## What the task requires
Where a line of the records holds the string "purple", copy that line.

- - -

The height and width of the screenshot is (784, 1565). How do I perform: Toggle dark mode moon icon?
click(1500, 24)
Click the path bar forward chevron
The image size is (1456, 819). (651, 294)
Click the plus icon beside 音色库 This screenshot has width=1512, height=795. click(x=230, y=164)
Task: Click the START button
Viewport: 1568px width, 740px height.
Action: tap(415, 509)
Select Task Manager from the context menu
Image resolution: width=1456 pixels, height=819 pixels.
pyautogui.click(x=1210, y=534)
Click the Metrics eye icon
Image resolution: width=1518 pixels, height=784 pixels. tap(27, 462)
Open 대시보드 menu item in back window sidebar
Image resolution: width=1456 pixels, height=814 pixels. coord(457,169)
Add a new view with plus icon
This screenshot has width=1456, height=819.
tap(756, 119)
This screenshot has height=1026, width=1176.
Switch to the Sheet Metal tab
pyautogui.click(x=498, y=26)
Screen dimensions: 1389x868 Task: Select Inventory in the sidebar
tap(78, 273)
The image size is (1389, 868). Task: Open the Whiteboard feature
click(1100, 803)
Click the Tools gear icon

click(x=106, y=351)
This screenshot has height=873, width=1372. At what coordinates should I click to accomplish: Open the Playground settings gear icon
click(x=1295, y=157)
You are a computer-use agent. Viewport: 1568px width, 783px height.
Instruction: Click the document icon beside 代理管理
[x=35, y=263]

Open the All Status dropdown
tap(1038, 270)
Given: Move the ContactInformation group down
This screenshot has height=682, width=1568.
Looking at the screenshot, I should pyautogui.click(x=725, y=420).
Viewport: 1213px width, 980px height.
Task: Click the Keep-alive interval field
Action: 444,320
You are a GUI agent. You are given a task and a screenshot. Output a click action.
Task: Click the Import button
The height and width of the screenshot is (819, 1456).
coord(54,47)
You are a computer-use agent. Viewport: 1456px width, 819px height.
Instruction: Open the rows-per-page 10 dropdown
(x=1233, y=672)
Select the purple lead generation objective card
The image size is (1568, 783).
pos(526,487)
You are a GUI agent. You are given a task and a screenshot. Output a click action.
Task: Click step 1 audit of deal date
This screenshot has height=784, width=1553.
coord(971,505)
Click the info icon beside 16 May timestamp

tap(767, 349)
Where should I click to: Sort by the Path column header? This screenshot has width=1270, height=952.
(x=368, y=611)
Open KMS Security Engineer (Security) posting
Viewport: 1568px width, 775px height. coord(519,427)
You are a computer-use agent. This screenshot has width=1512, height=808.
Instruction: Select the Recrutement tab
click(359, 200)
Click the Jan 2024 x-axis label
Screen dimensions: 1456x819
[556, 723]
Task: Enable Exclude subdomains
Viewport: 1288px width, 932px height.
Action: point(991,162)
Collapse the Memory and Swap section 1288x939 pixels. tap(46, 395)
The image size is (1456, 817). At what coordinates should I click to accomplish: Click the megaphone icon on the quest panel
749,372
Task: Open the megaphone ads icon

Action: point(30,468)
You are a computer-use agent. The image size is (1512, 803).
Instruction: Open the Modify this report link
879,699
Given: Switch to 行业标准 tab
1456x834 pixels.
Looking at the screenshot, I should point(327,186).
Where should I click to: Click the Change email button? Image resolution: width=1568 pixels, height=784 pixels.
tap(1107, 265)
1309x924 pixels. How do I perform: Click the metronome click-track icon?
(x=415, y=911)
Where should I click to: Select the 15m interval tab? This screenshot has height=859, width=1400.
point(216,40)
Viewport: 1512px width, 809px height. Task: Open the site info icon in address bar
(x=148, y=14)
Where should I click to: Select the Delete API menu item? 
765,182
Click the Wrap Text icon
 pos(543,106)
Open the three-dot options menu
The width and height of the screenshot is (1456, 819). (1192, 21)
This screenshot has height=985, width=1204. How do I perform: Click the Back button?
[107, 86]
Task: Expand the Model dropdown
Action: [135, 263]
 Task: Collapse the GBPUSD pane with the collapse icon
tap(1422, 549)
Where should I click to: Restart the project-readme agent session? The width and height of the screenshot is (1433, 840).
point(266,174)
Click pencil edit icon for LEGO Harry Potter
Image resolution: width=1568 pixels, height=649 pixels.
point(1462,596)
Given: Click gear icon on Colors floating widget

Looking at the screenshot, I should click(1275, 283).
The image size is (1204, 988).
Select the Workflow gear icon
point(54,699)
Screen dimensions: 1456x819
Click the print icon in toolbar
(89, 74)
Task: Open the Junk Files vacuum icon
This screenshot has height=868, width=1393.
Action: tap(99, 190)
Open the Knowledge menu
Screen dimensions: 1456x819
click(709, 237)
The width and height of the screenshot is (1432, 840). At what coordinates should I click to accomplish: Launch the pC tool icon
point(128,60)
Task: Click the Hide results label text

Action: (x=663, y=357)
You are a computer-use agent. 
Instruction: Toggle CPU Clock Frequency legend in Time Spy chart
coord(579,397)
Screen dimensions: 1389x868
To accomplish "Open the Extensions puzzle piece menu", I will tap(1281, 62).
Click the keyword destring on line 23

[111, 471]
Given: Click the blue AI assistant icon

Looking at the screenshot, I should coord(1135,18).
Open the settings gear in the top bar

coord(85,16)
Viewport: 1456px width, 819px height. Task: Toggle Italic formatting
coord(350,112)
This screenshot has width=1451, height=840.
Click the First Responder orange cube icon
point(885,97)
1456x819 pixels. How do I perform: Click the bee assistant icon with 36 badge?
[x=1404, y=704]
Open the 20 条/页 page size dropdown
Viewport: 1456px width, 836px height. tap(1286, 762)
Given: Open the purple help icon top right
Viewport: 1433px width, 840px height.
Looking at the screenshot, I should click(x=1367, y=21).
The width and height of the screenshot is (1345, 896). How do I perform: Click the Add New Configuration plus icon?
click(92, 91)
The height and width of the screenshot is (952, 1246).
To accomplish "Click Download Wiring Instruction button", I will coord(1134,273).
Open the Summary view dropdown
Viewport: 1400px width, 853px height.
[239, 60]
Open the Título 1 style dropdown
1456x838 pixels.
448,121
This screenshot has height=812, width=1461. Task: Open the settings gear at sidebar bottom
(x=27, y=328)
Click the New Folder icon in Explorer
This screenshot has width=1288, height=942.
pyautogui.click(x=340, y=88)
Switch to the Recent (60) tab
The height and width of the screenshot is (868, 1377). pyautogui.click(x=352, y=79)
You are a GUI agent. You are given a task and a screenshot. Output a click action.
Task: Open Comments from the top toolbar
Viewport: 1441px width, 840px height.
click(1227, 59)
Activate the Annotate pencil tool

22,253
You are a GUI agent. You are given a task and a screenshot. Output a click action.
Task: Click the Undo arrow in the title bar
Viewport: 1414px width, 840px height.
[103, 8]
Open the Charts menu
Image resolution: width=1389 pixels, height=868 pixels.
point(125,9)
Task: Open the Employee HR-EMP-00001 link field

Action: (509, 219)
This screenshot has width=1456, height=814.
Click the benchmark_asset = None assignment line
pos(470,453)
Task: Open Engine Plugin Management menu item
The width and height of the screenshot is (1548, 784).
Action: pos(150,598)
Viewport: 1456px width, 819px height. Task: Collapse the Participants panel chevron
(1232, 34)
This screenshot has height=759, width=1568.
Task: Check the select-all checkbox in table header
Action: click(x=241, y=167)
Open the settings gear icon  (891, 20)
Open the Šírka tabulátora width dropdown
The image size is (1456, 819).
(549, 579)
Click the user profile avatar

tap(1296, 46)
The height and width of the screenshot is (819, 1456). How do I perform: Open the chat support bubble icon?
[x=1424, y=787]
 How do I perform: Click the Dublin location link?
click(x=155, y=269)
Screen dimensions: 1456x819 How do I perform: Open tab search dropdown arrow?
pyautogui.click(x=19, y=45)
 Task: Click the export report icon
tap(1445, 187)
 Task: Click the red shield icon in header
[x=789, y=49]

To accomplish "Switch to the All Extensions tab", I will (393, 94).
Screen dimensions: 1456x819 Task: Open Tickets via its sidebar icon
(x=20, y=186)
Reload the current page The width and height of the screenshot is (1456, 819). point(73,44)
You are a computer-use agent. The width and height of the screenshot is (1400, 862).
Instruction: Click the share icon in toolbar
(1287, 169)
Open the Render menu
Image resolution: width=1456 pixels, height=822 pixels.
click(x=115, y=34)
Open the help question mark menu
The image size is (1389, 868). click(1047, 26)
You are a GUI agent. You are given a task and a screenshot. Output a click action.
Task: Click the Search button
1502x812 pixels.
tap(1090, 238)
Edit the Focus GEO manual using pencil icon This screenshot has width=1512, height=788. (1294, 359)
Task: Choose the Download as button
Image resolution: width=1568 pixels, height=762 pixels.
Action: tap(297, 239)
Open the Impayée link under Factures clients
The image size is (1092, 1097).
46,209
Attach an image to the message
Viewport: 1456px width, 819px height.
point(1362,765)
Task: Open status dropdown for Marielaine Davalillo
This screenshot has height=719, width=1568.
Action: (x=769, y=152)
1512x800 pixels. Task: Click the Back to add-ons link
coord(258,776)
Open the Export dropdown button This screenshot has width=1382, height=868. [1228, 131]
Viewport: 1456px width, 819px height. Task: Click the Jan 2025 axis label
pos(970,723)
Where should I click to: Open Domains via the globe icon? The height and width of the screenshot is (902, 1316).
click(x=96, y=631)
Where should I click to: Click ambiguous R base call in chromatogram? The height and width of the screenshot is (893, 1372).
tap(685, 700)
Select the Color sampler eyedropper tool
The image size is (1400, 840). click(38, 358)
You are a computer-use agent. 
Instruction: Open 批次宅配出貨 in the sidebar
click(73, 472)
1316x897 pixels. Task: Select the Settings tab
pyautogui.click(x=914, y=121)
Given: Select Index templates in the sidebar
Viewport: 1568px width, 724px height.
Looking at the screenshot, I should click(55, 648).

- - -

## Solution for this exercise
Select the purple lead generation objective card
Given: Open the purple help icon top right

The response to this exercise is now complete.